_Исходный текст_.
4. ЗДО и проблема свободы воли


Кажется, что если все подчинено закону достаточного основания, то о какой свободе воли человека может идти речь? Проблема архисложна и весьма бородата. По нашему мнению, она все-таки не принадлежит к числу вечных, хотя и вечно неразрешима, и будущая философия снимет ее с повестки дня как неправильно сформулированную. Но сегодня она достаточно актуальна, чтобы тот же Шопенгауэр, почти наш современник, написал соответствующее сочинение для Норвежской академии.

Первая сторона проблемы носит сугубо онтологический характер, будучи тесно связанной с психофизическим параллелизмом и идеей трансцендентного1 субъекта, который в просторечии именуется нематериальной «душой». Если такого субъекта «Я» нет, то само воление есть иллюзия, а его свобода оказывается абсурдом. Если же такой субъект воления есть, то для сохранения свободы, как «способности самопроизвольно начинать новую цепочку причинно-следственных связей» (Кант), необходимо, чтобы он был трансцендентным, а не имманентным миру. В противном случае он всецело подчиняется ЗДО и погружен в океаны уже существующих цепочек связей. Для простоты мы будем рассуждать о субъекте воления так, как если бы он гарантированно существовал.

_Предоставленные материалы_.
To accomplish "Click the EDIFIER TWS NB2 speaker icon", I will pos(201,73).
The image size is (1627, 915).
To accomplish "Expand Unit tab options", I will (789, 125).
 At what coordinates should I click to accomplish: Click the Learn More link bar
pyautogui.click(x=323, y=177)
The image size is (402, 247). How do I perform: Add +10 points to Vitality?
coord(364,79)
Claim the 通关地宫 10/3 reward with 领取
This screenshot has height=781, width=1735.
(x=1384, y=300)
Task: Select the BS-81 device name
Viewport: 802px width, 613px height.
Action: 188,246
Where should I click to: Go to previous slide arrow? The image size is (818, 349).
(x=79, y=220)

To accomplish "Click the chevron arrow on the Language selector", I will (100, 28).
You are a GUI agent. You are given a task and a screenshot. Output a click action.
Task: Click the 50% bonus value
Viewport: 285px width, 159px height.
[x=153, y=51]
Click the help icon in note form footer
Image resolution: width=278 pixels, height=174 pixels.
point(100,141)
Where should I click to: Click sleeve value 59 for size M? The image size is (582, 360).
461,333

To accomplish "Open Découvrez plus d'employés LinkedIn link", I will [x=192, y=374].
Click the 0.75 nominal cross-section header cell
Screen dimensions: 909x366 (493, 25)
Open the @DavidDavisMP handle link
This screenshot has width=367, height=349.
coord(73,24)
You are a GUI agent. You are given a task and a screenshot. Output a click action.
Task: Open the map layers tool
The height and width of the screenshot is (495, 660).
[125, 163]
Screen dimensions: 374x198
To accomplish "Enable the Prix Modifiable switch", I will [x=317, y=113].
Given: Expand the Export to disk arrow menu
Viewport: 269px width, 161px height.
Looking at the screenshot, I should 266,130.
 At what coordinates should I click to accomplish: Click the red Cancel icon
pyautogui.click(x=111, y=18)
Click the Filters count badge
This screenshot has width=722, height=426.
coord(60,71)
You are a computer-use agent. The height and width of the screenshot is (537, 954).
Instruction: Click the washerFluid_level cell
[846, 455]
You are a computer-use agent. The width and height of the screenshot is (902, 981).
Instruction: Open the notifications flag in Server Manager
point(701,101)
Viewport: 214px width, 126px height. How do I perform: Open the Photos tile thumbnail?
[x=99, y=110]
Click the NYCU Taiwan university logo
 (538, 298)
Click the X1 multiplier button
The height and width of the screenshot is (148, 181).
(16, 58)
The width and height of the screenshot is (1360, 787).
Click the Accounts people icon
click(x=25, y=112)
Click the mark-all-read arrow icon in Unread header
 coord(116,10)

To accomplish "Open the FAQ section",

_Задание_. Верните дословно фрагмент текста о свободе воли: он начинается со слов «4. ЗДО и проблема» и заканчивается словами «для Норвежской академии.».

_Полное решение_.
4. ЗДО и проблема свободы воли


Кажется, что если все подчинено закону достаточного основания, то о какой свободе воли человека может идти речь? Проблема архисложна и весьма бородата. По нашему мнению, она все-таки не принадлежит к числу вечных, хотя и вечно неразрешима, и будущая философия снимет ее с повестки дня как неправильно сформулированную. Но сегодня она достаточно актуальна, чтобы тот же Шопенгауэр, почти наш современник, написал соответствующее сочинение для Норвежской академии.